[cpp-threads] modes

Sat May 7 17:59:23 BST 2005

Doug Lea wrote:

>> The first problem is that it's missing unconstrained atomics.
>
> Sorry for not being clear. I meant that ordinary_read and
> ordinary_write (or some better names) would be in the atomic classes.
> Although even here we'd need to decide whether these
> reads/writes must be bitwise-atomic. I think we once agrred they
> should be.

But once we have these, we can no longer claim sequential consistency.

>> The second problem is that finer-grained constraints can eliminate
>> some of the barriers.
>
> I understand that. Can you tell me of a compelling use case where you
> can show that it matters enough to be worthwhile supporting,
> especially given the potential need to go from describing N^2 to
> (N+1)^2 possible interactions across modes?

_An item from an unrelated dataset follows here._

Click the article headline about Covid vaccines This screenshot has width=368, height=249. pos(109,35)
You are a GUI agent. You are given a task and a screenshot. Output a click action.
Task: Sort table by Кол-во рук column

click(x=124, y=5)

I think that this particular ball is in Alexander's court... <whistles 
innocently>

(Seriously... I have zero practical experience with multiprocessor PowerPCs, 
Alphas, SPARC RMOs, or Itaniums, and no access to any of these, either. So 
while I can offer theoretical examples, I can't back them up with numbers.)

>>> 2. There's very little motivation to define CAS-with-acquire only.
>>
>> Isn't CAS with acquire on success the typical fast mutex lock path
>> (and the entire trylock implementation, for that matter)?
>
> I do agree that this one is a close call. But to the best of my
> knowledge, it is only faster when used for one style of implementing
> locks on one known platform.

SPARC RMO and Alpha would still gain by eliding the leading #LoadLoad | 
#StoreStore / mb, I believe.

> Of course, the broader point here is where do you draw the line?
> I didn't write my list insisting that these should be exactly what we
> end up with, but only thinking that they were the ones we didn't need
> to debate.

The alternative, which I've been pursuing based on Alexander's 
unidirectional constraint set, is to let implementations draw the line in 
whatever manner they see fit.

The basic idea is that we have the following primitive constraints:

- hoist-load barrier
- hoist-store barrier
- sink-load barrier
- sink-store barrier

that can be combined freely giving 2^4 combinations (cc* and dd* aside for 
now.)

An operation with constraint C1 can be replaced by the implementation with 
the same operation with a constraint C2, provided that C2 is at least as 
strong as C1, i.e. (C2 & C1) == C1.

So let's say that you ask for an atomic load with hoist-load barrier, but 
the current platform only has:

load with acquire (hoist-load + hoist-store) { mov on x86 }
load with full fence (all four) { lock xadd with zero on x86 }

The constraint that is closest to hoist-load is acquire, so the 
implementation would pick that.

A PowerPC platform can in principle offer eight or even twelve different 
load variations, but the implementation is unlikely to put much effort in 
optimizing the various load-with-release cases (and is free not to.)